House Republican Minority Leader Don Turner reiterated ahead of the vote that leaving the nonresidential default tax rate on the table would eliminate the GOP’s leverage in future negotiations.
He said the caucus would have voted enthusiastically to pass H.13 if lawmakers had set a lower nonresidential tax rate.
“We are in a position here right now, we have to get this done and there is no need from my perspective to raise property taxes,” he said.
Turner added that Republicans aren’t willing to take Democrats at their word that negotiations on tax rates will happen in a separate bill because the legislative majority has presented “no compromise” since the special session started last month.
“We haven’t seen any negotiations in the last six weeks,” Turner said. “Actions speak louder than words sometimes. We’ve been out of session now for over four weeks … there’s been no compromise.”

Democrats point out that the budget bill includes several steps in the governor’s direction. The proposal would have left residential property tax rates level and set aside the $34.5 million in surplus funds the governor wants to harness to buy down taxes next year, for example.
The budget bill included most of the initial budget and tax proposals that were passed last month with broad bipartisan support, while leaving out provisions in the few areas where agreement has been elusive. The proposal was pitched as a spending compromise that would alleviate fears of a shutdown while the governor and lawmakers hammered out a deal on the most divisive issues.
But it didn’t work, and with less than two weeks to go until the budget deadline, Democrats are going to move everything into one bill, including the issues that have proven most troublesome.
“Within the time frame we are working in, I would anticipate what we are going to do is one bill,” Sen. Jane Kitchel, D-Caledonia, chair of the Senate Appropriations Committee, said after a brief Senate session Tuesday afternoon.
Kitchel said the bill would allocate the $45 million in one-time money, set tax rates for the coming year, and possibly include a statewide teacher health care plan backed, in theory, by both the governor and Democratic lawmakers.
Although tax bills are supposed to originate in the House, legislative leaders are saying that H.13 is primarily an appropriations bill that will include some tax provisions. Typically, budget and tax legislation are kept separate.
The Senate appropriations, finance and education committees will begin joint meetings Wednesday morning, Kitchel said.
Kitchel does not expect the bill would use one-time money to keep tax rates level. The governor has refused to sign legislation that allows rates to increase and has insisted that the Legislature use one time funds to buy down rates.

“No, I don’t think we’re prepared to say that the third budget will simply be agreeing with the administration’s proposals,” she said.
There has been another significant change in the dynamics of the dispute since the governor vetoed the second budget bill last week. On Friday, Scott met with Johnson and Ashe for the first time since the special session began a month ago.
Ashe and Johnson have pledged to only negotiate in public, and both said on Tuesday that their meeting with the governor did not qualify as a negotiating session.

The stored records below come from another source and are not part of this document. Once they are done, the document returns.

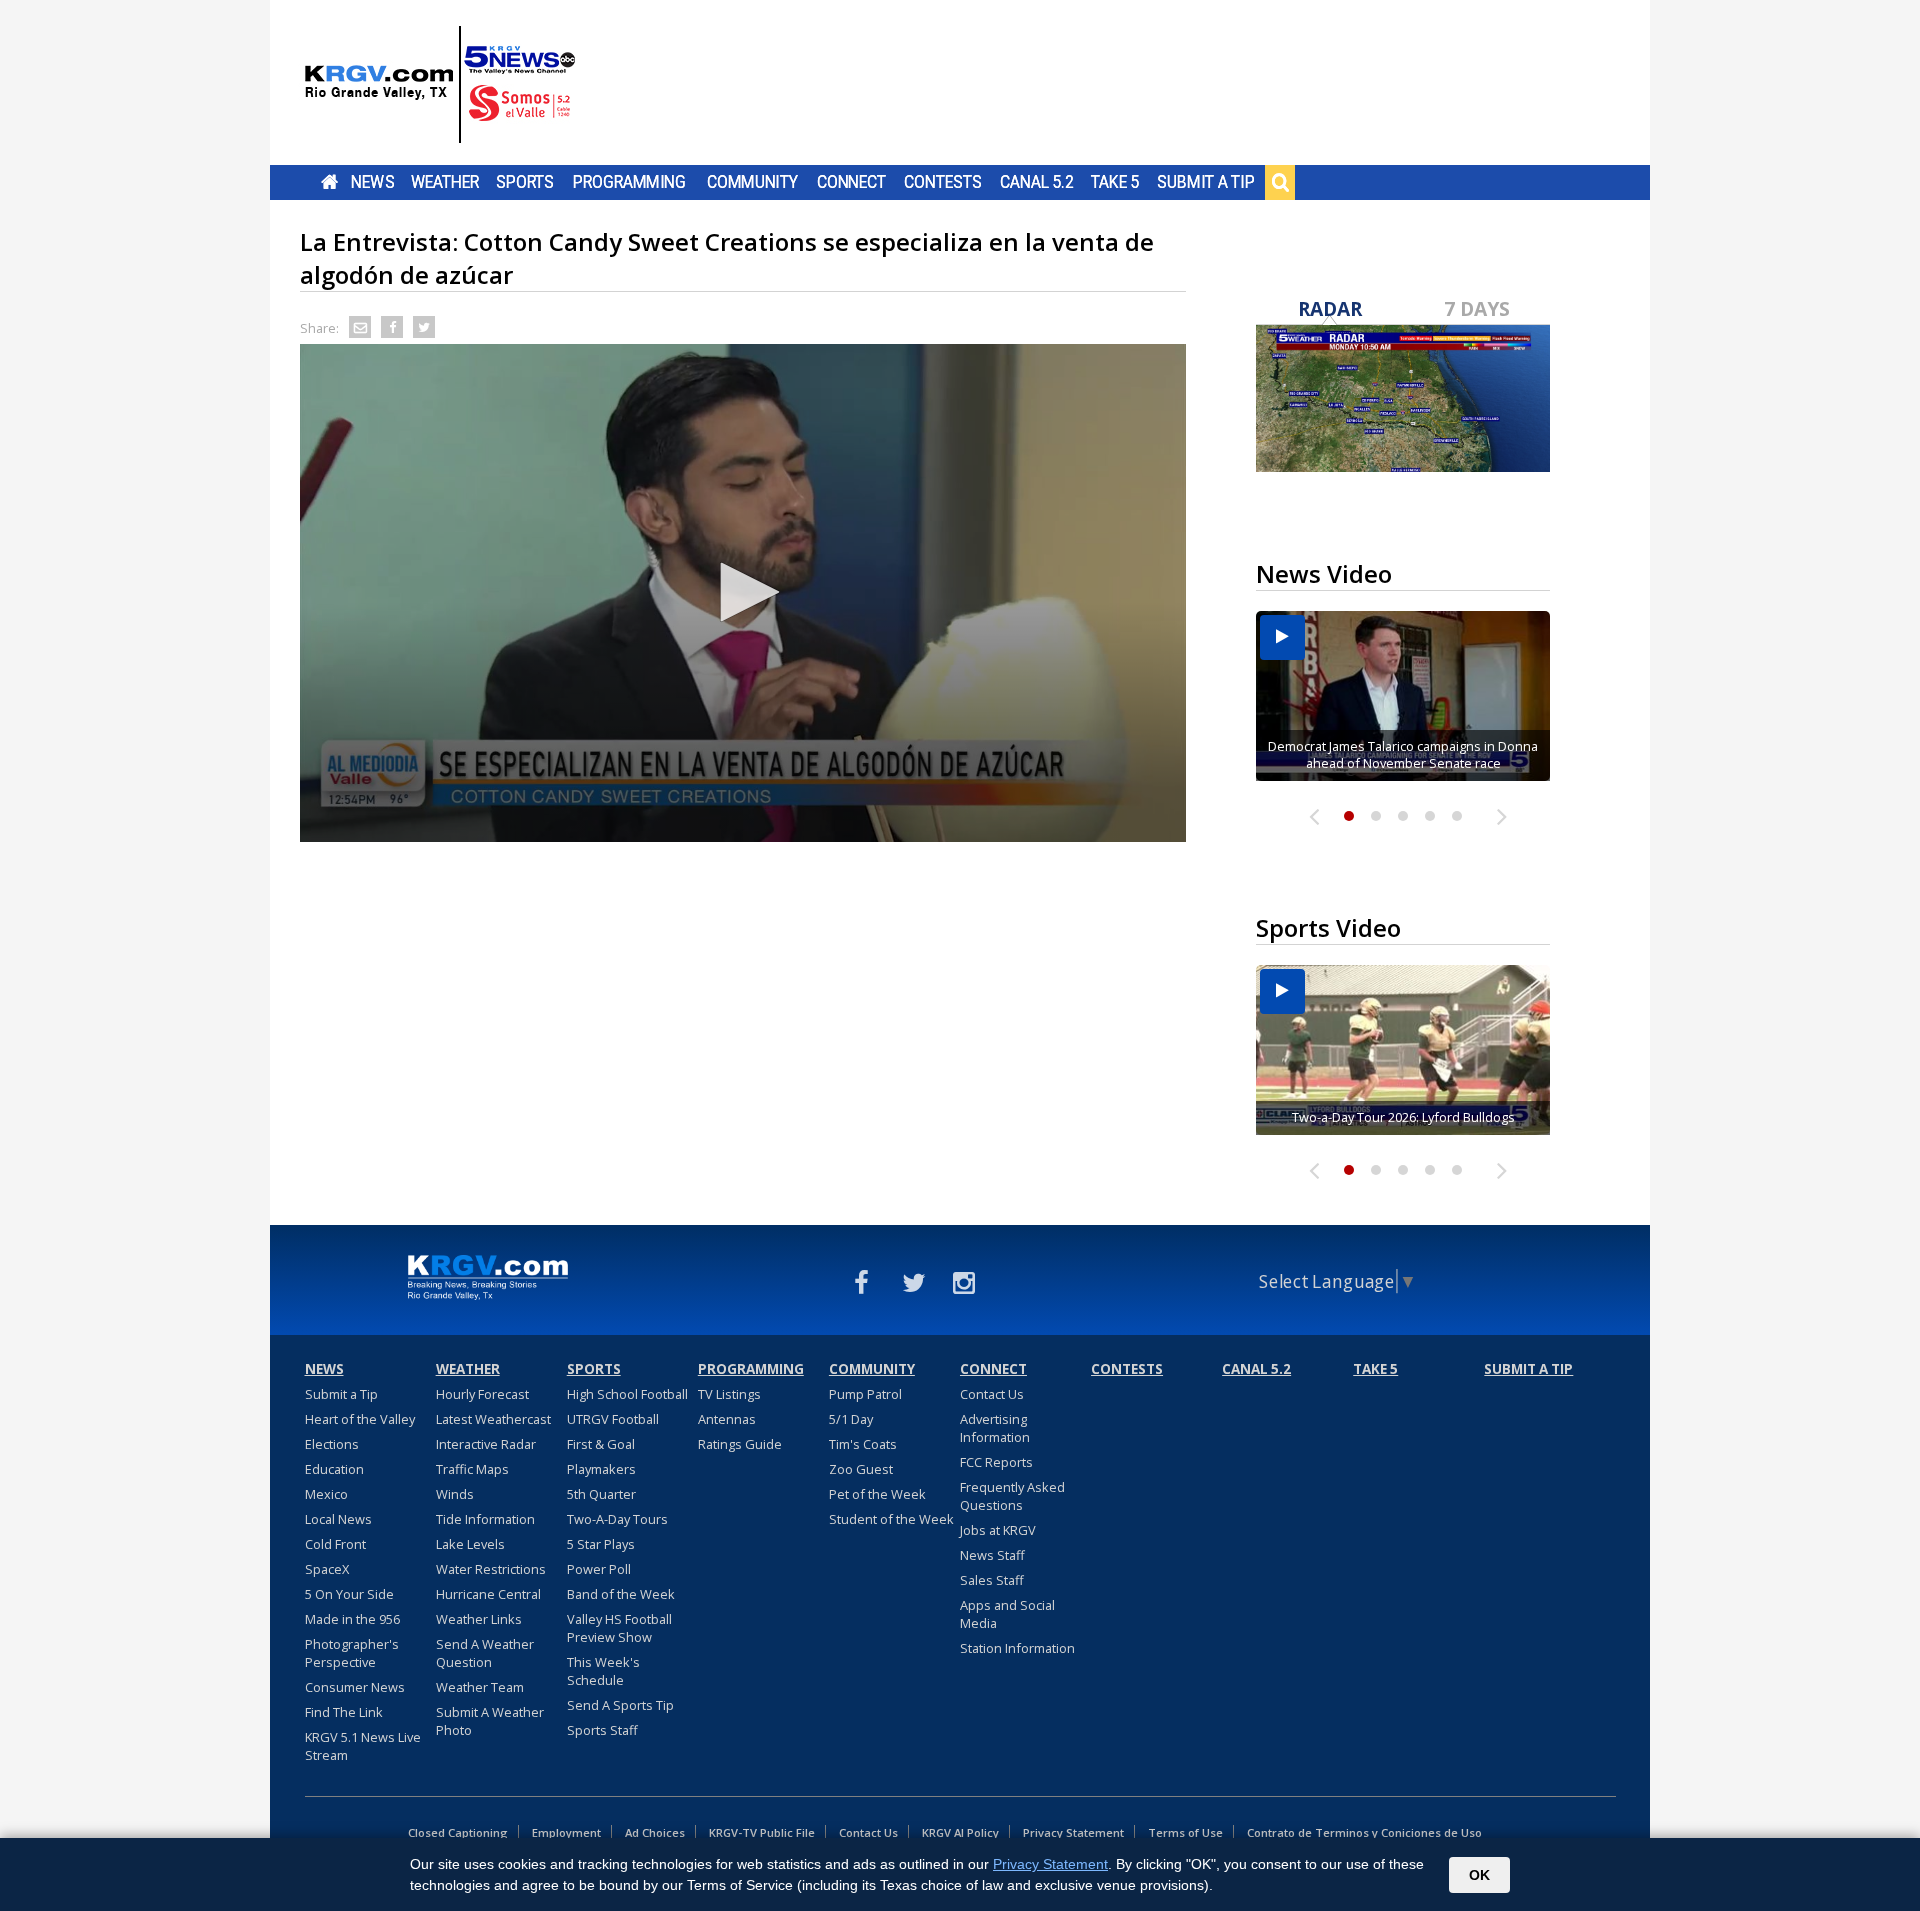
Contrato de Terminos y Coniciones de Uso (1364, 1832)
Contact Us (992, 1394)
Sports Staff (602, 1730)
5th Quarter (601, 1494)
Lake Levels (470, 1544)
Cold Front (335, 1544)
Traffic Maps (472, 1469)
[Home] (440, 85)
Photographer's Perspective (352, 1653)
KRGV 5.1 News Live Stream (363, 1746)
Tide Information (485, 1519)
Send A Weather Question (485, 1653)
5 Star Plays (601, 1544)
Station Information (1017, 1648)
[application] (743, 593)
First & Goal (601, 1444)
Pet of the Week (877, 1494)
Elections (332, 1444)
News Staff (992, 1555)
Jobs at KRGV (998, 1530)
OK (1479, 1875)
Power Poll (599, 1569)
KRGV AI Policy (960, 1832)
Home (329, 182)
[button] (743, 592)
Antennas (727, 1419)
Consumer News (355, 1687)
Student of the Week (891, 1519)
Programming (629, 182)
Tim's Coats (863, 1444)
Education (334, 1469)
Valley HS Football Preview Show (619, 1628)
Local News (338, 1519)
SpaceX (327, 1569)
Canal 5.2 (1037, 182)
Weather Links (479, 1619)
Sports (525, 182)
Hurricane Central (488, 1594)
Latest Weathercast (493, 1419)
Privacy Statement (1073, 1832)
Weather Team (480, 1687)
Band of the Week (621, 1594)
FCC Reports (996, 1462)
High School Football (627, 1394)
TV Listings (729, 1394)
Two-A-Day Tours (617, 1519)
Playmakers (601, 1469)
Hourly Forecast (482, 1394)
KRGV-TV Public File (762, 1832)
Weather (445, 182)
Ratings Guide (740, 1444)
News (372, 182)
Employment (566, 1832)
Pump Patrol (865, 1394)
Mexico (326, 1494)
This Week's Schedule (603, 1671)
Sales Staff (992, 1580)
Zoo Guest (861, 1469)
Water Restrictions (491, 1569)
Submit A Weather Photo (490, 1721)
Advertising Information (995, 1428)
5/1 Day (851, 1419)
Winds (455, 1494)
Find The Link (344, 1712)
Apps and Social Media (1007, 1614)
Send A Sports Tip (620, 1705)
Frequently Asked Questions (1012, 1496)
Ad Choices (655, 1832)
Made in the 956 (352, 1619)
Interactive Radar (486, 1444)
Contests (942, 182)
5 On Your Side (349, 1594)
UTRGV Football (613, 1419)
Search (1280, 182)
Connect (851, 182)
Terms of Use (1185, 1832)
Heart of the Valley (360, 1419)
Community (752, 182)
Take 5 (1115, 182)
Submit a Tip (1205, 182)
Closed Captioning (458, 1832)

“It wasn’t a discussion of details or policies or anything other than just the kind of value you get when you see each other’s faces and recall that once we get through this we have to keep working together,” Ashe said. “But it didn’t move the needle toward a resolution to this.”
Johnson and the governor also met privately on Thursday, without any staff, according to her chief of staff, Katherine Levasseur.
“It is not unusual for leaders of each branch of government to meet privately,” Levasseur said in an email. “The meeting was not a negotiation; rather, a conversation in which the Speaker encouraged the Governor to sign H.13 and pledged to continue to work toward compromise on outstanding areas of disagreement.”